Chaos und Verletzte: Schwere Krawalle bei Neonazi-Marsch

Aktualisiert

Chaos und VerletzteSchwere Krawalle bei Neonazi-Marsch

Tausende Demonstranten versuchen eine Neonazi-Kundgebung in Hamburg mit Strassenblockaden zu verhindern. Als Linksautonome Mülltonnen und Barrikaden in Brand stecken, eskaliert die Situation.

Am Rande eines Aufmarsches von Neonazis ist es am Samstag in Hamburg zu Ausschreitungen von Gegendemonstranten aus der linken Szene gekommen. 38 Beamte wurden verletzt, wie die Polizei nach Abschluss des Grosseinsatzes mitteilte.
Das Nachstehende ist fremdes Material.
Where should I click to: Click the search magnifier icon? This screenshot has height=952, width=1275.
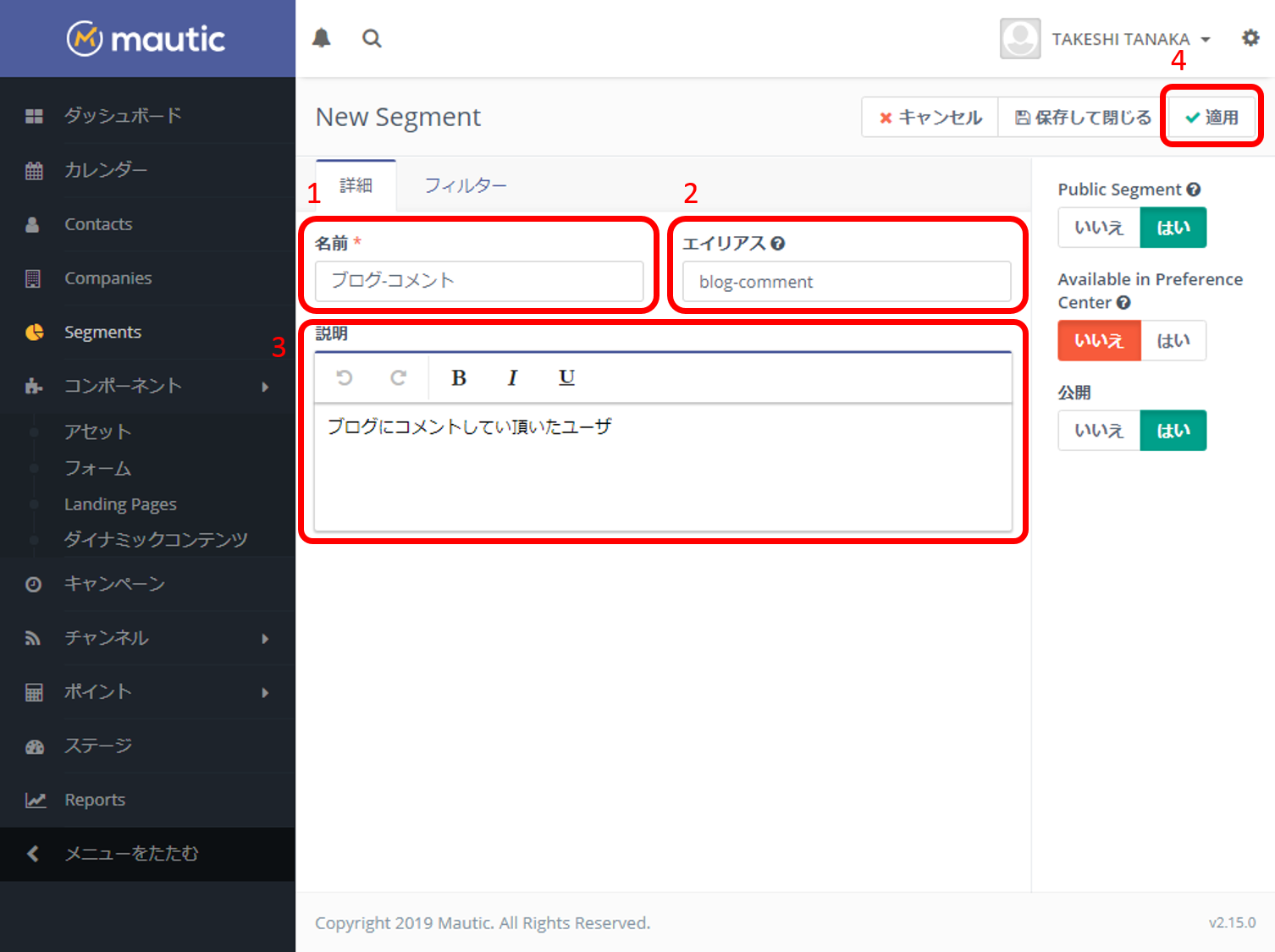tap(372, 38)
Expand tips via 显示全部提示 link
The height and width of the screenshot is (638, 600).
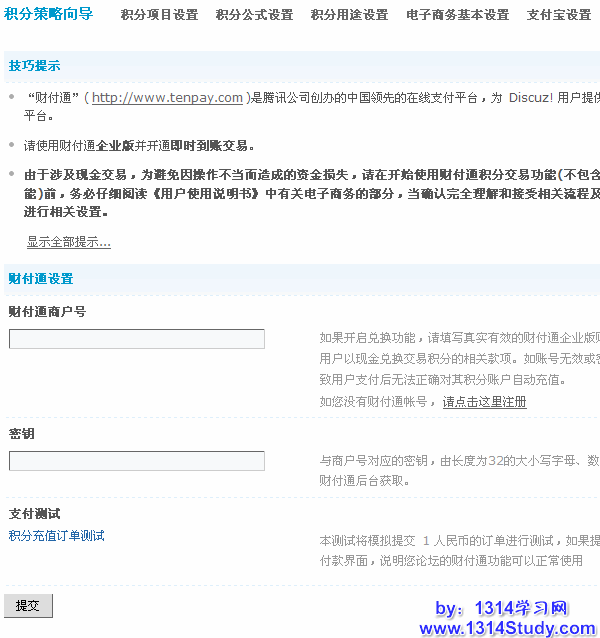[x=68, y=242]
Zur Schwere der Verletzungen wurden keine Angaben gemacht. Es habe 17 Festnahmen gegeben. Ausserdem wurden den Angaben zufolge 63 Demonstranten vorübergehend in Gewahrsam genommen. Dazu kamen noch etwa 700 Demonstranten, die von der Polizei im Stadtteil Wandsbek festgesetzt worden waren, nachdem die links-autonomen Veranstalter die Kundgebung für aufgelöst erklärt hatten.

Die Polizei hatte sich mit einem Grossaufgebot von 4400 Beamten auf das Ereignis vorbereitet. Ziel war es, das Aufeinandertreffen der Rechten mit Gegendemonstranten aus dem linken Spektrum zu verhindern. Der Stadtteil im Hamburger Osten glich einer Festung und war weitgehend lahmgelegt.

Gewalt und Gegengewalt

Hunderte vermummte Demonstranten attackierten nach Angaben von Beobachtern Beamte mit Steinen und Böllern. Mindestens zwei Autos von Anwohnern gingen in Flammen auf. Auch ein Polizeiauto wurde angezündet.

Auf der anderen Seite berichteten Zeugen von einem äusserst massiven Polizeieinsatz. Die Polizei sei teils mit sehr grosser Härte vorgegangen, teils auch gegen friedliche Demonstranten. Die Polizei setzte auch immer wieder Wasserwerfer ein, um die Blockaden aufzulösen.

Friedliche Kundgebung

Anders als die Demonstrationen im Hamburger Osten blieb die offizielle Kundgebung gegen Neonazis auf dem Rathausmarkt völlig friedlich. Unter dem Motto «Hamburg bekennt Farbe» gab es ein buntes Volksfest gegen Rechts mit über 10 000 Teilnehmern.

Bürgermeister Olaf Scholz (SPD) rief unter lautem Applaus: «Wir stehen zusammen. Wir sind stolz darauf, eine weltoffene Stadt zu sein.»

Am späten Abend zündeten Randalierer aus dem linken Spektrum erneut Mülltonnen oder Unrat auf einer Strasse im Schanzenviertel an. Nach Angaben des Lagezentrums der Polizei hinderten sie die Feuerwehr am Löschen. Darum hätten die Beamten eingreifen müssen.